The PM added that the country's and the government's committment to openness, transparency and accountability in public affairs, also helped in attracting foreign investment. He asserted that the current magnitude of these investments and the potential returns made transparency and accountability in energy sector transactions even more crucial. In selling Trinidad and Tobago, Manning explained to his international audience that this country was the largest exporter of ammonia and methanol in the world, with a mixture of both local and foreign investment in these plants. On the issue of LNG, the Prime Minister recalled that when the Government examined the potential of LNG export in 1992, the market potential in the Atlantic basin was lean. He said the "bold and courageous decision" to approve the export of LNG to the USA and Spain in 1996, had bore fruit. "We have moved from being a non-producer to now the second largest producer of LNG in the Atlantic Basin and the largest in the Western Hemisphere," he stated.

With the agreement for the fourth LNG train providing for the extraction of ethane, Manning said it meant that the country's ethane extraction would be able to support a "world scale ethylene plant of 800,000 metric tonnes per year and will provide a new platform to deepen the industrial capacity of my country...We expect a significant burst of industrial activity as a result of this development which will deliver great social benefits to the population as well," he stated.

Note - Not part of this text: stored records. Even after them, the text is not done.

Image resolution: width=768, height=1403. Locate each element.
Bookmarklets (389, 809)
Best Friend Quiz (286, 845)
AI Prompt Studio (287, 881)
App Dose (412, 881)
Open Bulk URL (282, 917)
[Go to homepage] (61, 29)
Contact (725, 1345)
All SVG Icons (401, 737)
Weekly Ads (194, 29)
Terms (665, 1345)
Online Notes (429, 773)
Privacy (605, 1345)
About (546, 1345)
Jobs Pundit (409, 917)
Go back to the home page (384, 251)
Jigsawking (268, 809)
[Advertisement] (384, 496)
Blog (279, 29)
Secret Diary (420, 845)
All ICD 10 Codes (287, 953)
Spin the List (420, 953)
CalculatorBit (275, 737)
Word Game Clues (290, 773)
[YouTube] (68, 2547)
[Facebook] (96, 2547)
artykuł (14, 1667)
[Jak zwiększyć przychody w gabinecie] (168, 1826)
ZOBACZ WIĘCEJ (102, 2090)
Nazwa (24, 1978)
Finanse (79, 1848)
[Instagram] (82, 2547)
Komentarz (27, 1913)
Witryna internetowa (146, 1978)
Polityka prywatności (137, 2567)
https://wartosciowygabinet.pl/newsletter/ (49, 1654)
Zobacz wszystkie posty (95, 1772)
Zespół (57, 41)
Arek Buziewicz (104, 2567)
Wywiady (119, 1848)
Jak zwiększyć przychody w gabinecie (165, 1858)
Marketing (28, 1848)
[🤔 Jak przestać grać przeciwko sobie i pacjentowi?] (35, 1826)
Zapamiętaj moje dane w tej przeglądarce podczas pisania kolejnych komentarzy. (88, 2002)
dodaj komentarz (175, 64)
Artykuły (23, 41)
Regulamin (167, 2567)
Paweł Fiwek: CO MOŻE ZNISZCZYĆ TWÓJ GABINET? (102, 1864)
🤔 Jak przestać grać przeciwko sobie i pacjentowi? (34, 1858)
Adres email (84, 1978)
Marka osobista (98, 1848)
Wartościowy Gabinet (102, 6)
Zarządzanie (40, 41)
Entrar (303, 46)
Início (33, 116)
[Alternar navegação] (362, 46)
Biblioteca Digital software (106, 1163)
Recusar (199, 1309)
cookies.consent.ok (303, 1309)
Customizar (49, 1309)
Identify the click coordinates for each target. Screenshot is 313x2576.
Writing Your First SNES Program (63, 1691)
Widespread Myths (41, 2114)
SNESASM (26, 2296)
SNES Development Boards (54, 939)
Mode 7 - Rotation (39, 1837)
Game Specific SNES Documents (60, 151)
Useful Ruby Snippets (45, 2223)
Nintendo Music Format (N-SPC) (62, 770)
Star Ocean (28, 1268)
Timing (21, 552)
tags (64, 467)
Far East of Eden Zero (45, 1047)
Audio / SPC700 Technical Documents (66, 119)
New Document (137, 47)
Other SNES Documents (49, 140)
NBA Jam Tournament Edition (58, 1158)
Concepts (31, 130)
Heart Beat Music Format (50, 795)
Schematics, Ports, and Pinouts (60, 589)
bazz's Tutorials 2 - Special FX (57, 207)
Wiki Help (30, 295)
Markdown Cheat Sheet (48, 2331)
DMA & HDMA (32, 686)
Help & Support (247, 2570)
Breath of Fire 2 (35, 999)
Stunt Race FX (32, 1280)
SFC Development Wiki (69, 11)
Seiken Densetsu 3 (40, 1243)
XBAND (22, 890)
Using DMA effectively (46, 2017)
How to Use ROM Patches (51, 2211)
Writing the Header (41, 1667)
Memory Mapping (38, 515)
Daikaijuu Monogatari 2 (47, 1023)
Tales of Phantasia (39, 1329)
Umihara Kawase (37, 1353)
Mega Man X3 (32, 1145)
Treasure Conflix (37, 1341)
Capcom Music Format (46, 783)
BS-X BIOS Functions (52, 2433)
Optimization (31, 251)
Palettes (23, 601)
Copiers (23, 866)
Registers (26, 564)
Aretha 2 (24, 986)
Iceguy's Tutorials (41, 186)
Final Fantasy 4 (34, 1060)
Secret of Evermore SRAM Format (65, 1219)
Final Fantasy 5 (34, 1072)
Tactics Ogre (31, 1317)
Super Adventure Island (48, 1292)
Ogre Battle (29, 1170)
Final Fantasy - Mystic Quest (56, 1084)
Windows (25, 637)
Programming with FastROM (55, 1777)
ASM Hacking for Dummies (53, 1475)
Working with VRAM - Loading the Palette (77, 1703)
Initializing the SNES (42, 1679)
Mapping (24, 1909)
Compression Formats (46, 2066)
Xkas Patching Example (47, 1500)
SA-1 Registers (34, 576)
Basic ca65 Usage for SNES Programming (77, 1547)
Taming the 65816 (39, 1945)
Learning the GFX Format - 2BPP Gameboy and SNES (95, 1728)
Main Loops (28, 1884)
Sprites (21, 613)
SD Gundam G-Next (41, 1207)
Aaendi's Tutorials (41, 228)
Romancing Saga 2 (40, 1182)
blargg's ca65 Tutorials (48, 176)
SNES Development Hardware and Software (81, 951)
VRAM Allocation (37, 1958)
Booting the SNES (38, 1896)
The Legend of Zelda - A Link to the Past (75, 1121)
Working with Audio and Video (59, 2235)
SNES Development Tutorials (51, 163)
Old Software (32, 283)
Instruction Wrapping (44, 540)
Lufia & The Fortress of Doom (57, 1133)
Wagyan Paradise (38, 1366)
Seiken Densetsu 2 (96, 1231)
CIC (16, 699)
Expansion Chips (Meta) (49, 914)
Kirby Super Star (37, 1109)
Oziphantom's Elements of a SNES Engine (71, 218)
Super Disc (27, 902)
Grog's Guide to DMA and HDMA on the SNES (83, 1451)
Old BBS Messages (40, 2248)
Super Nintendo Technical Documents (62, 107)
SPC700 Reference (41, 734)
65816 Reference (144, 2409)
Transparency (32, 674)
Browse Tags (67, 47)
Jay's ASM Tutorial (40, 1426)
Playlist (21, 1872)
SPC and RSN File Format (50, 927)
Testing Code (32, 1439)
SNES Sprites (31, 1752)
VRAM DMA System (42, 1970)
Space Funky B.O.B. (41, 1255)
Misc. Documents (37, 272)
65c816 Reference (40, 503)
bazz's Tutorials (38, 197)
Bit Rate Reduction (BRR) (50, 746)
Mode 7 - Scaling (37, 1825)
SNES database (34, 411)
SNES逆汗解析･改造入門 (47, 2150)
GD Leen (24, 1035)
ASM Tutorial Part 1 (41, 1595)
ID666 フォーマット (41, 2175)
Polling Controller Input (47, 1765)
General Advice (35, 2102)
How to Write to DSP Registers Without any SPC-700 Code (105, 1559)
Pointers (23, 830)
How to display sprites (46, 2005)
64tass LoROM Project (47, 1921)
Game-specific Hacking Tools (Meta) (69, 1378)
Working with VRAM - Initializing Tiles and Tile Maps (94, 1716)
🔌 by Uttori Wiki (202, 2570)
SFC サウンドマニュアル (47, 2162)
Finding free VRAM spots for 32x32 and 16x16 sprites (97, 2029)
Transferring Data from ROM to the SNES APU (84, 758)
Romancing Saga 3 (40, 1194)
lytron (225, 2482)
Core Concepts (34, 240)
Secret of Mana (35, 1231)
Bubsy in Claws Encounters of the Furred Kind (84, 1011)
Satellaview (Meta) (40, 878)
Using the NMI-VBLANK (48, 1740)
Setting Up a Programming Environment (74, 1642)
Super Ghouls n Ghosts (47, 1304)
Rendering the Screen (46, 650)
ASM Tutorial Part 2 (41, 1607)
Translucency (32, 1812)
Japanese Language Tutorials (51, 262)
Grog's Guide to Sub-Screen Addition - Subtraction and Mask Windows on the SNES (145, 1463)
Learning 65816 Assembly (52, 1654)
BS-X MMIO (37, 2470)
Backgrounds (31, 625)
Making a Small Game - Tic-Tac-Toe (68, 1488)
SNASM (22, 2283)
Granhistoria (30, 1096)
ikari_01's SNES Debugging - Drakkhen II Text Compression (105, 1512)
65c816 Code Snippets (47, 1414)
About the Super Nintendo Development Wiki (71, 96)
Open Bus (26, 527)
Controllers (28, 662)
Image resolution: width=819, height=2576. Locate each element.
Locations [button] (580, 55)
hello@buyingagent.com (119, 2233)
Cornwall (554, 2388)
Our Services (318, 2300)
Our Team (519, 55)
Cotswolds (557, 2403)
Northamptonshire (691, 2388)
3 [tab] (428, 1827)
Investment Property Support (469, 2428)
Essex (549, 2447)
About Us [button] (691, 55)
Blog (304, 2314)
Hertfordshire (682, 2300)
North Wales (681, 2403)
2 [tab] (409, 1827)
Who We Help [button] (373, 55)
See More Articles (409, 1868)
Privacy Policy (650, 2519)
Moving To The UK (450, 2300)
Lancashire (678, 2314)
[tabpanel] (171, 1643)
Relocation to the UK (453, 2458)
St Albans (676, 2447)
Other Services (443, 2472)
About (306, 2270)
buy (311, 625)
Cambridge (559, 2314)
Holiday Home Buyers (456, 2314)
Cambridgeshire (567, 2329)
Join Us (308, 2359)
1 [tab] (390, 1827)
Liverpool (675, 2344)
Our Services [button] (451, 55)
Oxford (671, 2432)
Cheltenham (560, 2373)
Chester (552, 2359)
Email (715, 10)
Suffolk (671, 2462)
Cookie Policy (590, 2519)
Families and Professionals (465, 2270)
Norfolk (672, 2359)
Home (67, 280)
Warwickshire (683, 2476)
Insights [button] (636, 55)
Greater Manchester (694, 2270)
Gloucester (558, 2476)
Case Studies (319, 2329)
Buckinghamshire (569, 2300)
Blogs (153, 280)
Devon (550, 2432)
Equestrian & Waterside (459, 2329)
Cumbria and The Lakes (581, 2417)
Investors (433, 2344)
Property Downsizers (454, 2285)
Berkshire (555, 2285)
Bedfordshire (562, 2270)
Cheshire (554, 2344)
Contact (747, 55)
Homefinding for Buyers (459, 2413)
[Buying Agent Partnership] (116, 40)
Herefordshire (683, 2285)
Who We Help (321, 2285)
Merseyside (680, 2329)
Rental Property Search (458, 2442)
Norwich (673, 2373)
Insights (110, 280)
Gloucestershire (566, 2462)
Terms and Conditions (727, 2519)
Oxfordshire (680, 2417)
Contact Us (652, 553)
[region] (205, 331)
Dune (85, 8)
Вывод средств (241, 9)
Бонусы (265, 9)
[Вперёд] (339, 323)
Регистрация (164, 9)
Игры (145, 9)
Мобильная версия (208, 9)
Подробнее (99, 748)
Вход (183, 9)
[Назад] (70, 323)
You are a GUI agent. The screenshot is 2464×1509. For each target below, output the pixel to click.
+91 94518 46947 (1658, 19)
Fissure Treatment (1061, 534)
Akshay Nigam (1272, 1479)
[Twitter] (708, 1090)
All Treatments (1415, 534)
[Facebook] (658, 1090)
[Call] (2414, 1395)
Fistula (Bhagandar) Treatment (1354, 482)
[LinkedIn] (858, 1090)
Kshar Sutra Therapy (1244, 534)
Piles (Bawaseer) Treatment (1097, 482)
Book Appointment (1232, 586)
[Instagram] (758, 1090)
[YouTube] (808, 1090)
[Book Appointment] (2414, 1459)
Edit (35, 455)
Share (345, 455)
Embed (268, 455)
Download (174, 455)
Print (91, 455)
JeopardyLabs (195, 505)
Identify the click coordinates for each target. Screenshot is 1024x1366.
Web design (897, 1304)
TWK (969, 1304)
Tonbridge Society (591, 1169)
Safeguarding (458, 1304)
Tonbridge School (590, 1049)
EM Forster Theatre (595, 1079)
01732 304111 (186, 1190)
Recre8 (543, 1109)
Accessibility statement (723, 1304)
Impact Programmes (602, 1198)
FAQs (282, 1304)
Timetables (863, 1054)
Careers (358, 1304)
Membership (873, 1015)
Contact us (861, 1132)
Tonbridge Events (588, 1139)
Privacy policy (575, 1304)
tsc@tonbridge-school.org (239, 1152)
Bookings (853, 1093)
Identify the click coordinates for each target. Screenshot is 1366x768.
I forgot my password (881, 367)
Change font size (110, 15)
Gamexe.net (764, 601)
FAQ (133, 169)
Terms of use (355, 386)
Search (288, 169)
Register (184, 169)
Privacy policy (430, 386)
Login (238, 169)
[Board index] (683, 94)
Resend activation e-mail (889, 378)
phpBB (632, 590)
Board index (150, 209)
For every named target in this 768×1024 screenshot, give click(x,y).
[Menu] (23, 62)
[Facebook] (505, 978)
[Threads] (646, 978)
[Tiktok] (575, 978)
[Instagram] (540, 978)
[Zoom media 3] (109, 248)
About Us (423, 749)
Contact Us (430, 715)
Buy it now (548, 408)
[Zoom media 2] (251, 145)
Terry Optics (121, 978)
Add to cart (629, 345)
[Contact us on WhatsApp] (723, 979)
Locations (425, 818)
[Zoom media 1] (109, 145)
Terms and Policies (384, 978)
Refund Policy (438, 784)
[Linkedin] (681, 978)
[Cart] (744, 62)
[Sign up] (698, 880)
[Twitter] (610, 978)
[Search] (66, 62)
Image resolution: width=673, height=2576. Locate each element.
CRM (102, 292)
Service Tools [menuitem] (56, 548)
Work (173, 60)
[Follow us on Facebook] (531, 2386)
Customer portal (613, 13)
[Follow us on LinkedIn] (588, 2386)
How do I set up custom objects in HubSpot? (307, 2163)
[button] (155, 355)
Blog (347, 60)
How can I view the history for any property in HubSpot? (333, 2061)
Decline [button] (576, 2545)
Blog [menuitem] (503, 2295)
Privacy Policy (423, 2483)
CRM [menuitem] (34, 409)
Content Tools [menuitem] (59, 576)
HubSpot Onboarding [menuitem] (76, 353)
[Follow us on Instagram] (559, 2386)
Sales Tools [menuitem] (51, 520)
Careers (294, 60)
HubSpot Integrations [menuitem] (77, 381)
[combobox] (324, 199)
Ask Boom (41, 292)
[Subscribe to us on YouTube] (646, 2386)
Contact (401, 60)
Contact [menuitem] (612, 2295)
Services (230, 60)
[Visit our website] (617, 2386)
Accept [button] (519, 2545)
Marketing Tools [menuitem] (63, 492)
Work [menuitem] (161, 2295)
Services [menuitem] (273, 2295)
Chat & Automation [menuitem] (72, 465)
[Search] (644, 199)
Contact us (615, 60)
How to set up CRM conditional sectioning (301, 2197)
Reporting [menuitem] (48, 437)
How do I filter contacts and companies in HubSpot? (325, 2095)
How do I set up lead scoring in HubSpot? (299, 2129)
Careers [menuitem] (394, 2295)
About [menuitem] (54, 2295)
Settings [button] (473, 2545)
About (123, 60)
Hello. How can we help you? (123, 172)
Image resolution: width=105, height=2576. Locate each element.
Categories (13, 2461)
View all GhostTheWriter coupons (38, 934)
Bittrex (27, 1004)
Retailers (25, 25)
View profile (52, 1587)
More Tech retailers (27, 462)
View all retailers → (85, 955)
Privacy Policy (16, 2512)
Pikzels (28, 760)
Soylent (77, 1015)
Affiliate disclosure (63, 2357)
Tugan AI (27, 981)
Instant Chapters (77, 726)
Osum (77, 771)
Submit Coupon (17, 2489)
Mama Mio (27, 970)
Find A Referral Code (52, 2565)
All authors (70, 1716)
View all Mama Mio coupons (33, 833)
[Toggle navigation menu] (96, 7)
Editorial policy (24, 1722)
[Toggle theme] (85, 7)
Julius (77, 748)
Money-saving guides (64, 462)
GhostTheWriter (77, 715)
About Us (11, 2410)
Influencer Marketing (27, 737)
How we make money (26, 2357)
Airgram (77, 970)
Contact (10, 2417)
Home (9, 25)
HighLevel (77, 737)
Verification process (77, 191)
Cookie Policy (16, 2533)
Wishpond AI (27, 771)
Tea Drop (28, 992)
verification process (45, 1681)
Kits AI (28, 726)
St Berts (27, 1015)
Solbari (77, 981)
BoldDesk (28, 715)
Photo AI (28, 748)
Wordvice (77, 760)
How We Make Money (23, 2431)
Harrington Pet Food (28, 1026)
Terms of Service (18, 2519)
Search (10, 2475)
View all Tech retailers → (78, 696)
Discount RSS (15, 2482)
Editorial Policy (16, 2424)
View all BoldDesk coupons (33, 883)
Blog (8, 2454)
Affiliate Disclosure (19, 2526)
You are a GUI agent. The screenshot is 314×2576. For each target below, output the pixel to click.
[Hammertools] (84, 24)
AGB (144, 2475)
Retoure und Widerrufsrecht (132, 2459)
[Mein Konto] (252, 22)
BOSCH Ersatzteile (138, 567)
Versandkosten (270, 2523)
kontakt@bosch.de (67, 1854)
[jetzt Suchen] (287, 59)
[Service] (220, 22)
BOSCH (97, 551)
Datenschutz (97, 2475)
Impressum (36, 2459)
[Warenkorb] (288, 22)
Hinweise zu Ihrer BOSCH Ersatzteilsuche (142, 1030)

But Manning stressed that the Government wanted to use the LNG revenue to develop the social and economic welfare of the citizens. In this regard it was placing renewed emphasis and significant resources on education, health, housing, social security, small business development and community enhancement.

"We want to give every single citizen in Trinidad and Tobago the opportunity to find individual fulfilment and it is toward this end that we shall employ the revenues from the exploitation of our natural gas reserves. We are doing this through emphasis on educating and training them to acquire skills and develop entrepreneurship," he said. The Prime Minister couldn't resist putting in a plug for Trinidad Carnival, saying: "Just as Trinidad Carnival has through its festivities warmed the hearts of many visitors, so too will LNG from the shores of Trinidad and Tobago be bringing warmth into the homes of those to whom we export."